### [PAGE EXTRACT]

· · · ·

Reuters is reporting the Trump administration’s effort to resume federal executions got a boost on Tuesday from a U.S. appeals court, which tossed a district judge’s injunction that blocked four death penalty sentences from being carried out.
The 2-1 ruling by a three-judge panel of the U.S. Court of Appeals for the District of Columbia Circuit could pave the way to the Justice Department carrying out the first execution of federal death row inmates since 2003, although other issues remain to be litigated.
The two judges in the majority, Greg Katsas and Neomi Rao, were both appointed to the bench by Republican President Donald Trump. The dissenting judge, David Tatel, was appointed by Democratic President Bill Clinton.
The court concluded that U.S. District Judge Tanya Chutkan was wrong to find in her November ruling that a law called the Federal Death Penalty Act requires the federal government to follow all execution protocols in the state where the execution is set to take place. The two judges in the majority differed on what aspects of state rules the federal government have to follow.
Trump admin powered through 16-years of lawsuits over federal executions.
Most executions in the United States have been carried out by states rather than the federal government, which has been hindered by protracted litigation over the drugs used in lethal injection executions.
The inmates scheduled for execution by lethal injection all were convicted in federal courts of murdering children. They are Daniel Lee, Wesley Purkey, Alfred Bourgeois, and Dustin Honken.

· · · ·

### [DATASET]
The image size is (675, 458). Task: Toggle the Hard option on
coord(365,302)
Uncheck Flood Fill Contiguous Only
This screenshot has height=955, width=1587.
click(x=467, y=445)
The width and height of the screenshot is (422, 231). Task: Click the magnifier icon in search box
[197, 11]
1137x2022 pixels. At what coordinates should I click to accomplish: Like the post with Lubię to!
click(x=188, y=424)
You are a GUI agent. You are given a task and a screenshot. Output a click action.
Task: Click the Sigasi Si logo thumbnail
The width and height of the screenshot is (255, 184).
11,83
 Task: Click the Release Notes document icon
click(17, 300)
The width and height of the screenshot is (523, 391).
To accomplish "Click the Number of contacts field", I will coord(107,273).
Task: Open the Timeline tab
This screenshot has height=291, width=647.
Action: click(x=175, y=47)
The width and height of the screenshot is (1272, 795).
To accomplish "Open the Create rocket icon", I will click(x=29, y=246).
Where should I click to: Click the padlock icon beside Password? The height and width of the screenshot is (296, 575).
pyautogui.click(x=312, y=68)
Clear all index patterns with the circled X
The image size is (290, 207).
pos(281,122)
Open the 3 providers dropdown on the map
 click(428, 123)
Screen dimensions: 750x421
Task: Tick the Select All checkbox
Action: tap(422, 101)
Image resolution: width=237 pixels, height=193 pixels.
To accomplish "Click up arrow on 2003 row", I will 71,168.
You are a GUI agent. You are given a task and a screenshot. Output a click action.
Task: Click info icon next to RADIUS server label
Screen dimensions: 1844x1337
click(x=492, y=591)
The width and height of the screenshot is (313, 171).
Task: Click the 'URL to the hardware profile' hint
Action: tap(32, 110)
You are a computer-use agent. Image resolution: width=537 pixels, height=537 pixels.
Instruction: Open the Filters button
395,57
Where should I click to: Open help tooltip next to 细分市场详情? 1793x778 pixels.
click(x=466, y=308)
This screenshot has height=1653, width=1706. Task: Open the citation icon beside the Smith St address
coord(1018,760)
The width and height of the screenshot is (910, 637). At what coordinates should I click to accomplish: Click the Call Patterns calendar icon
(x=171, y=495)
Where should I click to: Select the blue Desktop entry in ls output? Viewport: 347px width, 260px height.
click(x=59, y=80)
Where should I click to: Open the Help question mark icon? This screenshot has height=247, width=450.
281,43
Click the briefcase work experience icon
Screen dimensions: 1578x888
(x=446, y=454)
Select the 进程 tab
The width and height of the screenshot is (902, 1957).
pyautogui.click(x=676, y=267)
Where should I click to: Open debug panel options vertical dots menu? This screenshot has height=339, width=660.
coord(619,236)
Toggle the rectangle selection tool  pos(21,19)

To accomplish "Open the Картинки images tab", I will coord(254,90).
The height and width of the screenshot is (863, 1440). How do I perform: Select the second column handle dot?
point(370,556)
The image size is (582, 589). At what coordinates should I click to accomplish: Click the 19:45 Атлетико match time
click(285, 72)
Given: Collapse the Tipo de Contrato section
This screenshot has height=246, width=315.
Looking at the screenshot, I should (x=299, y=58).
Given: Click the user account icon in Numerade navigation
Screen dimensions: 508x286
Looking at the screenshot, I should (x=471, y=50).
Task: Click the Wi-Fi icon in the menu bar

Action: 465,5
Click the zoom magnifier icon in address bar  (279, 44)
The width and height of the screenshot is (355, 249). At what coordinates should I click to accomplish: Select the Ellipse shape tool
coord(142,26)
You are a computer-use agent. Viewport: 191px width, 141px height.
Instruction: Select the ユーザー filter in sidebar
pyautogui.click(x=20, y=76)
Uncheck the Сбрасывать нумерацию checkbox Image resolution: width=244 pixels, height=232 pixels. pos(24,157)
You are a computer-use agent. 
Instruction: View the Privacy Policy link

· · · ·

### [EXERCISE 1]
In the news report on federal executions, which judge on the appeals panel dissented?
### [EXERCISE 2]
Rewrite the passage of the news report on federal executions that begins with the words containing "The court concluded" and ends with "over federal executions.", substituting "execution procedures" for "execution protocols".

### [RESPONSE 1]
David Tatel dissented.

### [RESPONSE 2]
The court concluded that U.S. District Judge Tanya Chutkan was wrong to find in her November ruling that a law called the Federal Death Penalty Act requires the federal government to follow all execution procedures in the state where the execution is set to take place. The two judges in the majority differed on what aspects of state rules the federal government have to follow.
Trump admin powered through 16-years of lawsuits over federal executions.